### What the exercise asks
Please format the lines below as a numbered list, starting at the line that contains "What do you see at coordinates (1709, 56)" and ending at the last line of the items. Leave out blank lines.

━━━ Raw data

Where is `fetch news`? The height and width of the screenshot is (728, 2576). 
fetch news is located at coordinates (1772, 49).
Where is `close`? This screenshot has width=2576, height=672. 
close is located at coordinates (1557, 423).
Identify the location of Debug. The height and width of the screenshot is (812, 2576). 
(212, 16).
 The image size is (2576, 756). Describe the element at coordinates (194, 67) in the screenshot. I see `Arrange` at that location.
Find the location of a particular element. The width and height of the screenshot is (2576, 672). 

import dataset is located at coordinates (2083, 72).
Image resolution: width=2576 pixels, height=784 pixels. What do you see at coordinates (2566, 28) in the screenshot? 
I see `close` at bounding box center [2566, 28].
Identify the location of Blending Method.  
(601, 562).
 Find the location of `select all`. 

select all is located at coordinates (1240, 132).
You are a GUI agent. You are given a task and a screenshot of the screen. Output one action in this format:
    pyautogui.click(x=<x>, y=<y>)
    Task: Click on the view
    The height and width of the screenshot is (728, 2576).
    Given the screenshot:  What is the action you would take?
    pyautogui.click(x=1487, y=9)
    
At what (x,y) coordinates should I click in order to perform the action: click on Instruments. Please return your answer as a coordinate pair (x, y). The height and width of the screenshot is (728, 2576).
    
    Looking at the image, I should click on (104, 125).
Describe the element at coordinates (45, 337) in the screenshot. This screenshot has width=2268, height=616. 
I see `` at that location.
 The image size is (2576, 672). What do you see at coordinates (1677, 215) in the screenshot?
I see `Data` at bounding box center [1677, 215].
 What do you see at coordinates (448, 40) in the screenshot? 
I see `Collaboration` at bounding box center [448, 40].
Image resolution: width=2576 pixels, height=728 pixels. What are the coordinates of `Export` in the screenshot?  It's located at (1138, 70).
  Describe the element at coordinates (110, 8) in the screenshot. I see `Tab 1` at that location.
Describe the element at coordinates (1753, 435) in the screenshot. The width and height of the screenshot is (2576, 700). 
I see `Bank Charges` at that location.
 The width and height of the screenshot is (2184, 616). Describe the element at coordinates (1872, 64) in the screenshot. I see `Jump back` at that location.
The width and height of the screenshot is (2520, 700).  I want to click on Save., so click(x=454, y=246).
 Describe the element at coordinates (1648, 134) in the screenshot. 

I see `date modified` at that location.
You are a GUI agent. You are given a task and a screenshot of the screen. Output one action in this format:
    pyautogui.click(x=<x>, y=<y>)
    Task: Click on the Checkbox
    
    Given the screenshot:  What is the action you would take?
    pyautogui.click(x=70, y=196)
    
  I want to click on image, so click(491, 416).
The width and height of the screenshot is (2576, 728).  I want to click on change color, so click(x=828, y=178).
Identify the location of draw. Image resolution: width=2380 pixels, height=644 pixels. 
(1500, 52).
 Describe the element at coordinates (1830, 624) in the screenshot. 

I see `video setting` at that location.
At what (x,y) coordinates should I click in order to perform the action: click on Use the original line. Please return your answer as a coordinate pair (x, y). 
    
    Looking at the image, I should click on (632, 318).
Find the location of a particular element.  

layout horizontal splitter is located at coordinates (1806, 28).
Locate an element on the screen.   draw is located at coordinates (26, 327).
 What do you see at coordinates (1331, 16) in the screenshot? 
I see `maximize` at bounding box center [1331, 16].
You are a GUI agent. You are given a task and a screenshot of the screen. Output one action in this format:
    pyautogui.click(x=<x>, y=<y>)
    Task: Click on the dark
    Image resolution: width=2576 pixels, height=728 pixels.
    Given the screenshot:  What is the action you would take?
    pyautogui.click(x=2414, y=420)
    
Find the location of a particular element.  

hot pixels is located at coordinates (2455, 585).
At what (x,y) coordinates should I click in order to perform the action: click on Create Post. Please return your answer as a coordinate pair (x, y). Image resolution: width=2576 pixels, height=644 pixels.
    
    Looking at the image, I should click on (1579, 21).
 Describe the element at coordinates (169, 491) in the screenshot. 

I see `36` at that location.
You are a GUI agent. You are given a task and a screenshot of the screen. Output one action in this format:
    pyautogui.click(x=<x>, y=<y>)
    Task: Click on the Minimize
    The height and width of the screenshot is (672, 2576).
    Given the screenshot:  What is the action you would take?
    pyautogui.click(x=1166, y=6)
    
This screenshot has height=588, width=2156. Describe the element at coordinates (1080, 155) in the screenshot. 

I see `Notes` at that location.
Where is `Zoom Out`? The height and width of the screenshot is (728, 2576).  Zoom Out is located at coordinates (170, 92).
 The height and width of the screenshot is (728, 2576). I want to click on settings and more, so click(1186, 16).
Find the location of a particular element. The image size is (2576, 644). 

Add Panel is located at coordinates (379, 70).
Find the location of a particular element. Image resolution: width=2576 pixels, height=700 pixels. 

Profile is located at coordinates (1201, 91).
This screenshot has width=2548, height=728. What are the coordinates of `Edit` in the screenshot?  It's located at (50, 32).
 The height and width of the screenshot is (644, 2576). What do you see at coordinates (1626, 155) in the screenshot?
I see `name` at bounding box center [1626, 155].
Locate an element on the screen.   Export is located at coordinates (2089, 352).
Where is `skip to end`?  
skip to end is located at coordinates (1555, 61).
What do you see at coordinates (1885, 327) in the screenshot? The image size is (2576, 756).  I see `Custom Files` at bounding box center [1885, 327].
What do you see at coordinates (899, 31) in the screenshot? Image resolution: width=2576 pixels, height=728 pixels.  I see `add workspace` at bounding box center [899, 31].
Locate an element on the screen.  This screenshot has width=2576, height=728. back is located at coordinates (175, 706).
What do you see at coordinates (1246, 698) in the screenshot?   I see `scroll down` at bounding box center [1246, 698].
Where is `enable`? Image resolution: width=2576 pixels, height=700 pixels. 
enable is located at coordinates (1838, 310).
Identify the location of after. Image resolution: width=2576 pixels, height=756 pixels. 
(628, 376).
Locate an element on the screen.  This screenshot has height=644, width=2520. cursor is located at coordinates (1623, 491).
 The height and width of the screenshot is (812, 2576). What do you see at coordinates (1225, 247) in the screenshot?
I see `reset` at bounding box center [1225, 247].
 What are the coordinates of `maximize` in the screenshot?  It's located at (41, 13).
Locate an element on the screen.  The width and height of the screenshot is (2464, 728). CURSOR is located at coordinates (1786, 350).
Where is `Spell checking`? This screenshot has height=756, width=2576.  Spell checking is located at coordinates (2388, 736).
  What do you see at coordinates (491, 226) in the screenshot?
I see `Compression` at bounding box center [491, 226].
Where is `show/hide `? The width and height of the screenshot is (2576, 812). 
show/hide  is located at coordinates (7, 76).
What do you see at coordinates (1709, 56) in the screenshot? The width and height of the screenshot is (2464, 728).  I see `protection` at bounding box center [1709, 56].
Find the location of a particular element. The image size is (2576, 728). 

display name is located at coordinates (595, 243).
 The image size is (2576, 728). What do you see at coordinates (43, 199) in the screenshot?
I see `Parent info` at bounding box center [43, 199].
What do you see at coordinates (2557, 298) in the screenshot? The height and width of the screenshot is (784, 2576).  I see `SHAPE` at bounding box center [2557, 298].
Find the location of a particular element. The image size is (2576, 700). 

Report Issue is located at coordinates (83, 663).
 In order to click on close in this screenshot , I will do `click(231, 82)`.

━━━━━━

### Task solution
1. What do you see at coordinates (1709, 56) in the screenshot? The width and height of the screenshot is (2464, 728).  I see `protection` at bounding box center [1709, 56].
2. Find the location of a particular element. The image size is (2576, 728). 
3. display name is located at coordinates (595, 243).
4.  The image size is (2576, 728). What do you see at coordinates (43, 199) in the screenshot?
5. I see `Parent info` at bounding box center [43, 199].
6. What do you see at coordinates (2557, 298) in the screenshot? The height and width of the screenshot is (784, 2576).  I see `SHAPE` at bounding box center [2557, 298].
7. Find the location of a particular element. The image size is (2576, 700). 
8. Report Issue is located at coordinates (83, 663).
9.  In order to click on close in this screenshot , I will do `click(231, 82)`.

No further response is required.